Kemi Adeosun said annual subscriptions to such bodies cost the country about $70m but "in many cases" it had not been paying its dues.

A ministerial committee had recommended that "out of the 310 organisations, 220 organisations should be retained and the rest we should withdraw membership from", she told reporters.

No list was provided of the organisations and the minister said "more work was needed" to determine exactly how much Nigeria owed.

"The committee had a figure of about $120 million but we are clear... that it is far more than that. Our subscriptions are in arrears in a number of major organisations," she said.


Ministers were briefed on the recommendation at the weekly cabinet meeting and told the arrears were causing "some embarrassment" when Nigerian delegations travelled abroad.

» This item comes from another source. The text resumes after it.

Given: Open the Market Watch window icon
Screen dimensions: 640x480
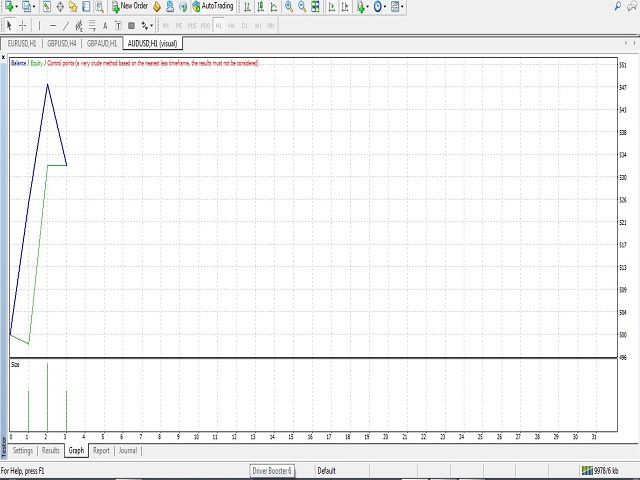Looking at the screenshot, I should pos(49,6).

Soon after her appointment in 2015, Adeosun launched Nigeria's first efficiency unit as a first step to cutting government waste and boosting the economy.

Not only did Africa's de facto biggest economy need to "put (its) fiscal house in order" but there was a need for "probity in the use of public funds", she said at the time.

A review was also announced into the cost of Nigeria's foreign missions, raising the prospect some embassies and consulates could close.

Nigeria has been forced to tighten its belt because of the slump in global oil prices that has slashed government revenues and triggered a months-long recession.

Value for money 

President Muhammadu Buhari has said he inherited a "virtually empty" treasury and pledged to recover "mind-boggling" sums of public funds looted by previous administrations.

Adeosun, a former PricewaterhouseCoopers accountant, described the latest move as "just prudence and value for money".

"Nigeria doesn't need to be a member of every single organisation but those we are a member of, we have made a decision... that we must prioritise and pay our obligations because that is part of the nation's image," she added.

"That is what gives Nigeria as a country the right to sit up very straight at international meetings. When you haven't paid up your subscriptions you can't necessarily do so."